▶ _WHAT TO PRODUCE_: Please count how many lines in the data below contain the word "Viewport" and give only that number.

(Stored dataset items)
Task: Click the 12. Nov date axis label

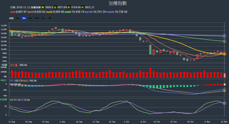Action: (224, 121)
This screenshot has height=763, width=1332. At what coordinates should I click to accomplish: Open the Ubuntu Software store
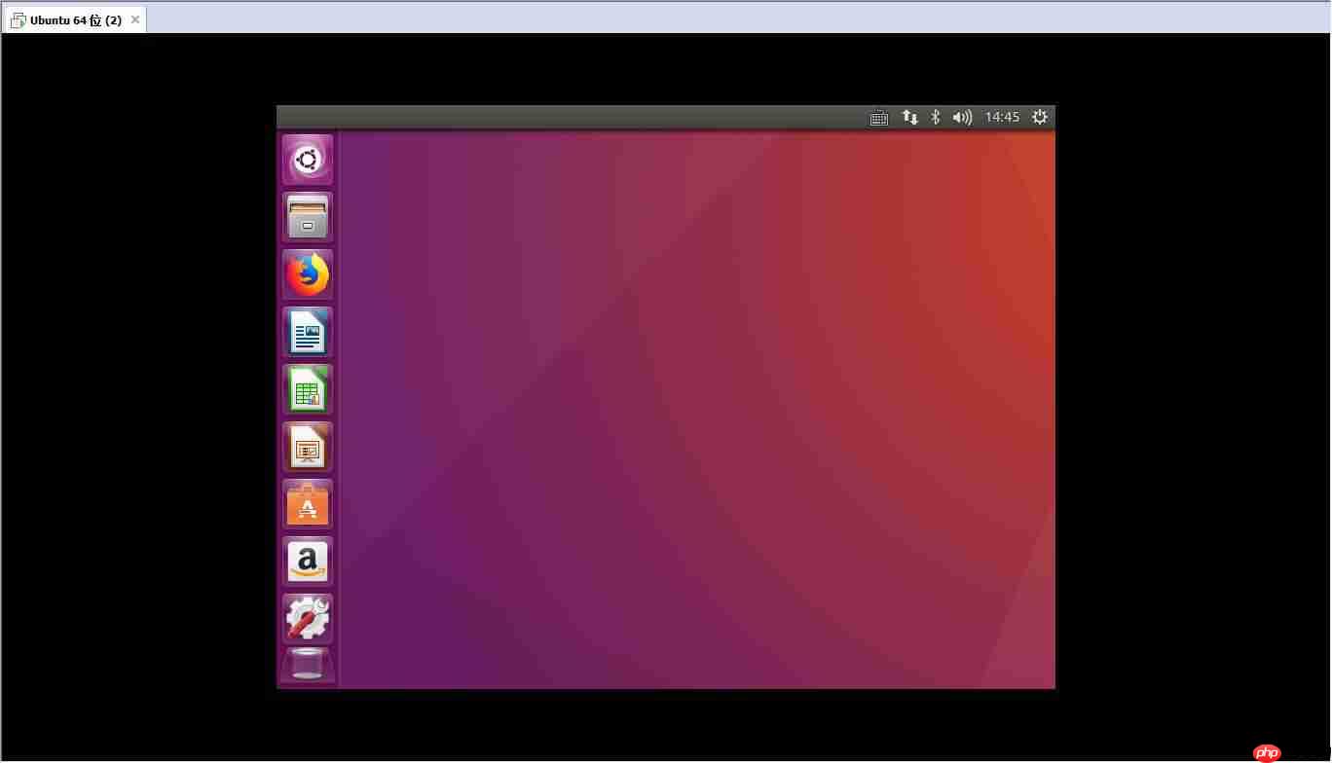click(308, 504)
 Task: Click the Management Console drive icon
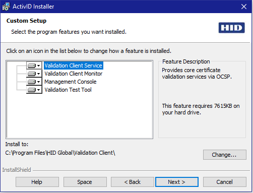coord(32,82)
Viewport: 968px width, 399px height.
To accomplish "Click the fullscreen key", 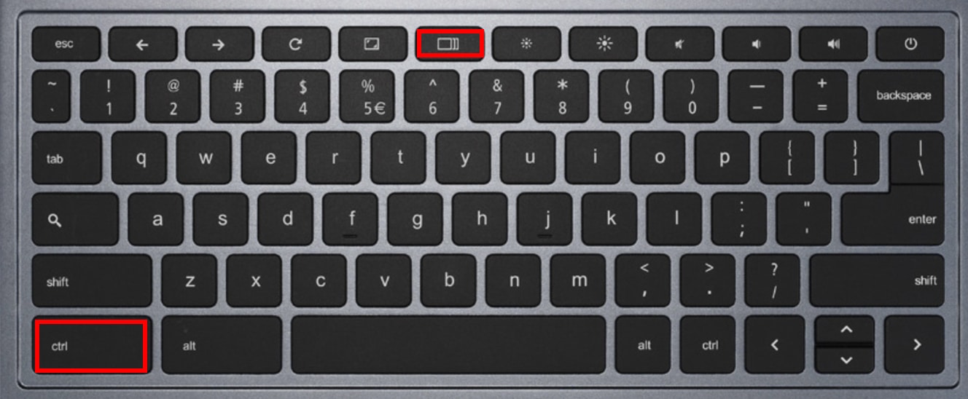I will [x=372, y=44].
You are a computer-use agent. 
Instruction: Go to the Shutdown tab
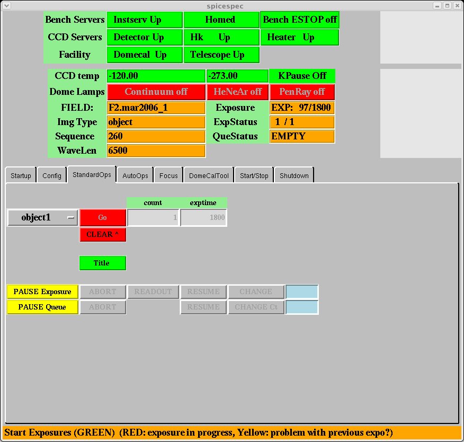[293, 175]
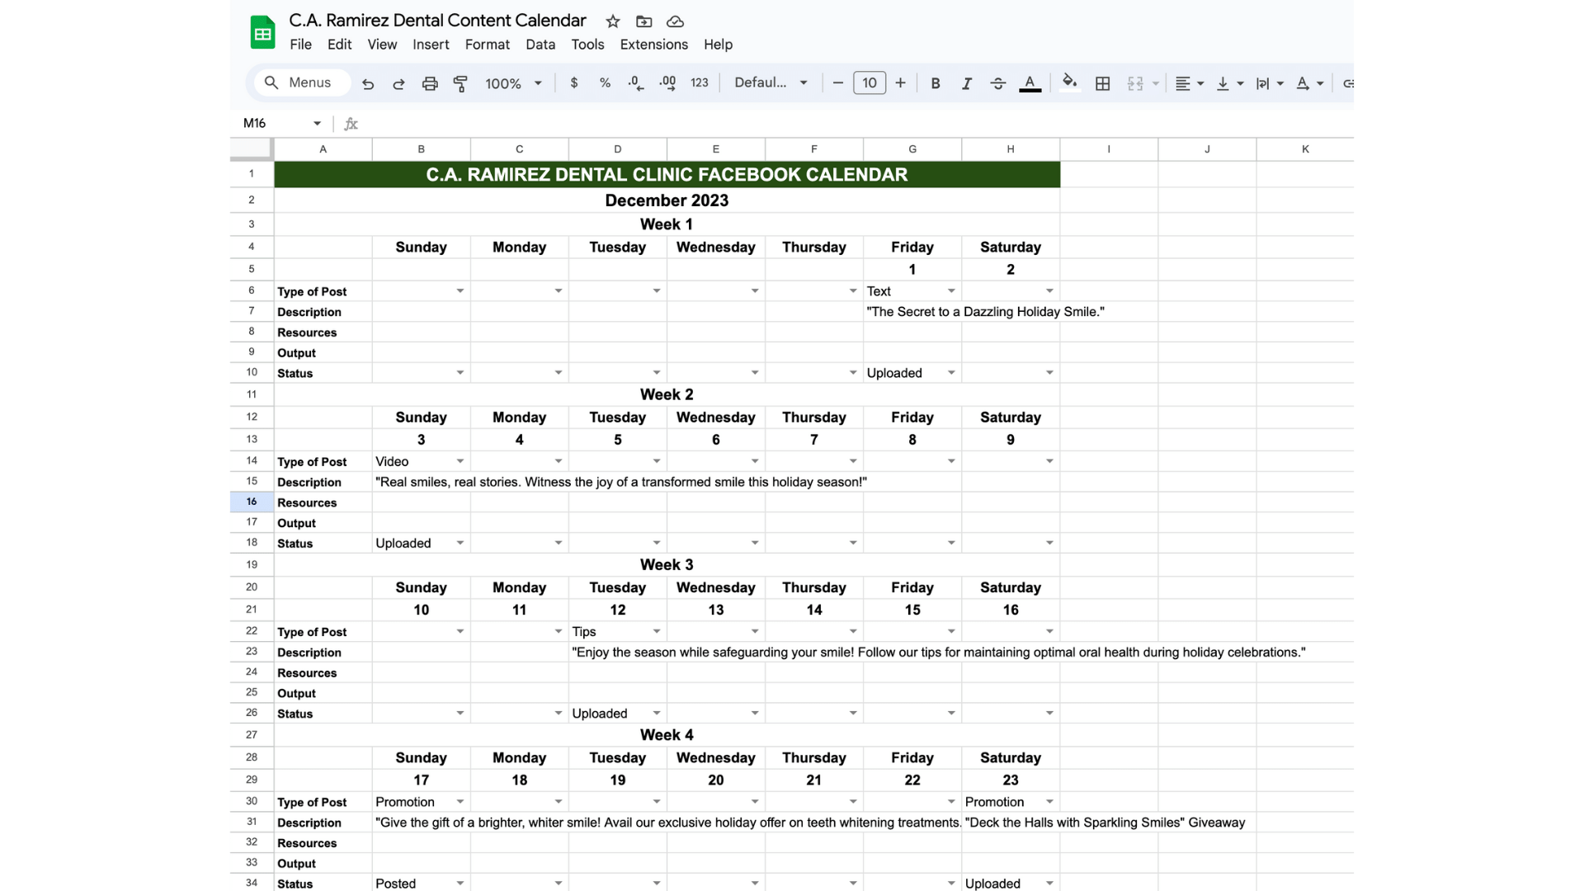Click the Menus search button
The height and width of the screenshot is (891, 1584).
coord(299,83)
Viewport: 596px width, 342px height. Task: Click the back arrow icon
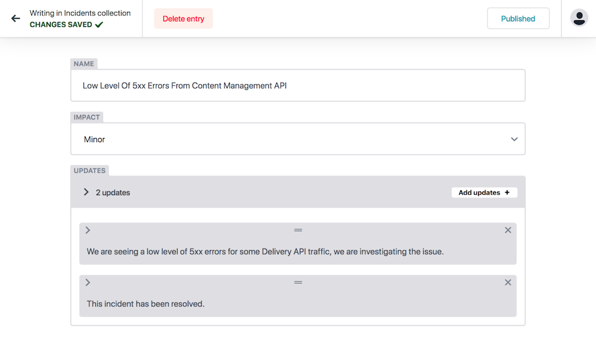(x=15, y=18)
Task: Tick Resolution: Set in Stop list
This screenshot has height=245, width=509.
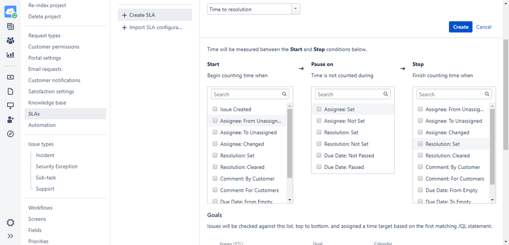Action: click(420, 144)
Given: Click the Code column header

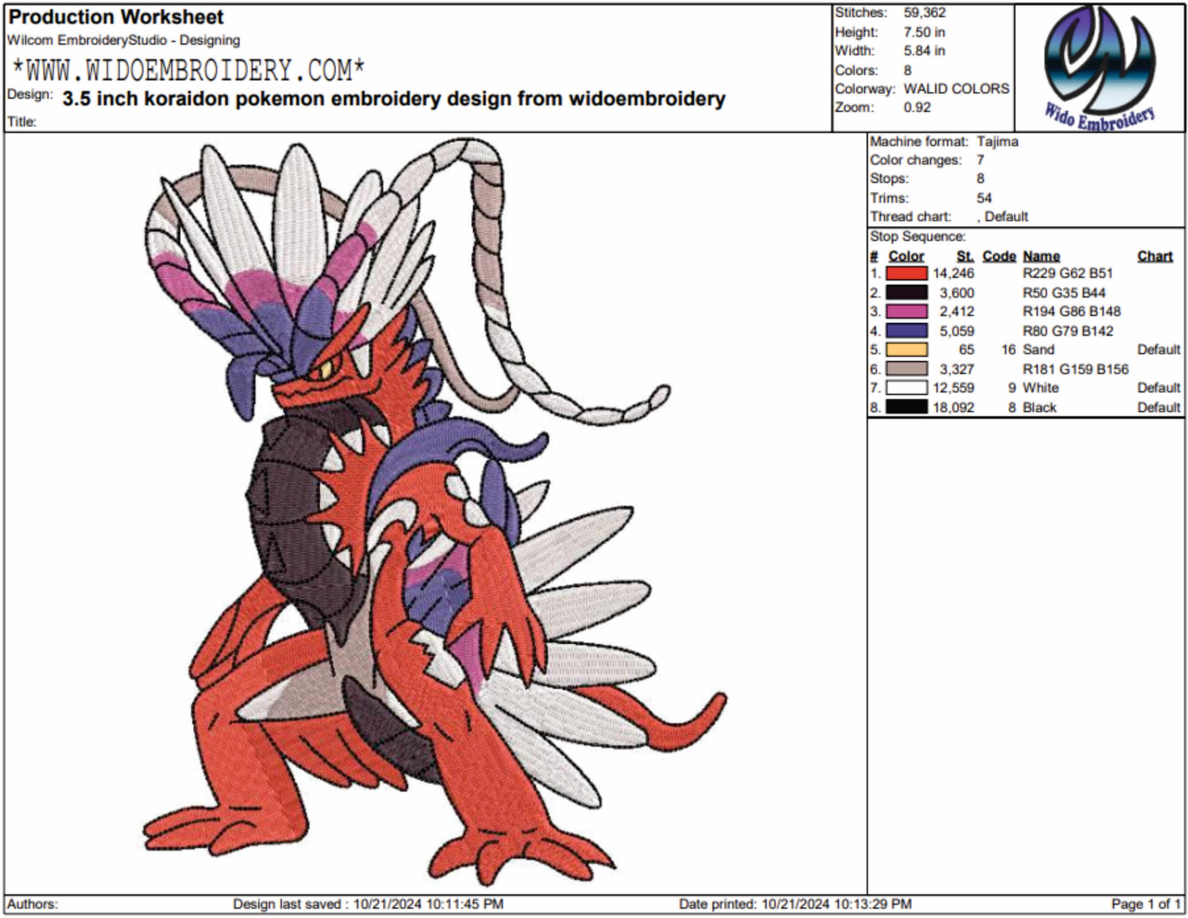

▶ _CORRECT RESULT_: 2